Look at what the glossy platform takes for granted:

  • Staffing to operate it. A security information and event management (SIEM) tool produces a river of alerts. Industry analysis has long described alert fatigue and the staffing required to triage high alert volumes (reporting on security operations and alert fatigue, Dark Reading). Without analysts, that river is noise you pay to ignore.
  • Specialists to interpret it. Threat intelligence feeds, severity scoring, and correlation rules assume a reader who knows which findings matter for your environment and which are background radiation.
  • Coverage you may already own. Many of the capabilities in the pitch overlap with what is already in your Microsoft 365 and AWS subscriptions, sold back to you in a new wrapper.

A 50-person company can buy any of this. What it cannot do is staff it. The license is the cheap part of an enterprise platform; the operating model is the expensive part, and it is the part nobody puts on the slide. You would be buying a car with no one to drive it.

What 50 people genuinely need

Strip the threat map away and the real list is shorter and less exciting. At 50 people, security is mostly a handful of controls operated reliably, on a schedule, by someone competent. That is the whole game, and it is boring on purpose.

Identity is the front line. Multi-factor authentication enforced everywhere, not just where it was convenient. Microsoft Entra ID can apply Conditional Access policies that block a sign-in from an untrusted device or risky location (Microsoft documents Conditional Access). Joiners get the right access on day one; leavers lose it the day they leave, every time.

Your cloud needs a watcher. If you run on AWS, Amazon GuardDuty is a threat detection service that monitors the account for suspicious activity (AWS documents GuardDuty). The capability ships with the account. What it lacks is a human who reads the findings, decides which are real, and acts before the finding becomes an incident.

And the work has to leave a record. When a customer's procurement team sends a security questionnaire, or an auditor asks for proof, the answer should come from how the environment is run, not from someone's memory at 11 p.m. None of this is glamorous. All of it is what stops the incidents that land on companies your size.

Right-sizing is a staffing decision, not a shopping one

The reason the enterprise pitch feels wrong is that it answers the wrong question. It treats security as a product you select. At 50 people, security is work that has to happen, and the open question is who does it.

You have three honest options. Hire a security lead, which a 50-person company can rarely keep busy or pay at the level a good one expects. Spread the work across the people you have, which is how the questionnaire ends up answered at 11 p.m. and how the leaver still has access in March. Or have the work operated by people who run these environments all day, across many companies, using the tools you already pay for.

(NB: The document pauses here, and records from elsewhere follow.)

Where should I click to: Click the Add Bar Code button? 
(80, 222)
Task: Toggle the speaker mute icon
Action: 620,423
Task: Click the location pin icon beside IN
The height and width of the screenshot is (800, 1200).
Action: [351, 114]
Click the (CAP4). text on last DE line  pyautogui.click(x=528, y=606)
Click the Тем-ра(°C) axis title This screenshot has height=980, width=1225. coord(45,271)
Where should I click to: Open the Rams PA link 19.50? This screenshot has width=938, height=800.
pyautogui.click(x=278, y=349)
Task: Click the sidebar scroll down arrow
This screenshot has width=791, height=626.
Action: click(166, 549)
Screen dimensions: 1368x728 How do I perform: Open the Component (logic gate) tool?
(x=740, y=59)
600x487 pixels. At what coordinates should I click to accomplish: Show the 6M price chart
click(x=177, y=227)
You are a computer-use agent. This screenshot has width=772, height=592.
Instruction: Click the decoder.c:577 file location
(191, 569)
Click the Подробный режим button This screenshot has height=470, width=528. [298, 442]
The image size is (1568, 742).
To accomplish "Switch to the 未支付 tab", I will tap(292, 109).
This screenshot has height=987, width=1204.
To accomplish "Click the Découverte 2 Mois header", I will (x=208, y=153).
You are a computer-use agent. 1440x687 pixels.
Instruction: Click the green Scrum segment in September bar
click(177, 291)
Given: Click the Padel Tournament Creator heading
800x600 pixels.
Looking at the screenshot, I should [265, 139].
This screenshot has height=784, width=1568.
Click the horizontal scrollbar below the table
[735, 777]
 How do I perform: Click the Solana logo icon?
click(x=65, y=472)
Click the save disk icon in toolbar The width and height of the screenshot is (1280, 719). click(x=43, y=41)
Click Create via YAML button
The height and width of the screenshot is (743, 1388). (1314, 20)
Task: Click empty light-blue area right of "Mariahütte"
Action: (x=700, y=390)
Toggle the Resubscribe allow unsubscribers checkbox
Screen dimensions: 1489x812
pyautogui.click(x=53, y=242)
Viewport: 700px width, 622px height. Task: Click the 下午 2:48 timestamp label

The expensive mistake at 50 people is not skipping security. It is buying an enterprise program you cannot operate and calling the dashboard coverage.

This is the founder's real want, under all the features: confidence that the work is getting done, not a wall of screens proving it could be. A platform you cannot staff gives you the screens and none of the confidence.

The size you are, not the size you fear

Go back to that demo and the threat map arcing between continents. The discomfort you felt was accurate. You were being shown a program built for a company with a security department, and you were quietly asked to pretend you were that company. You are not, and you do not need to be.

A 50-person company that runs the basics well, identity locked down, the cloud watched by someone who reads the findings, and a record that falls out of running things properly, is in better shape than a much larger one drowning in a tool it cannot operate. Right-sizing is not settling. It is matching the work to the company you are, today, with room to grow into more when more is genuinely warranted.

So before the next beautiful dashboard, ask the question the demo skips: who, exactly, is going to operate this on Monday morning, and is that a job you have anyone to do?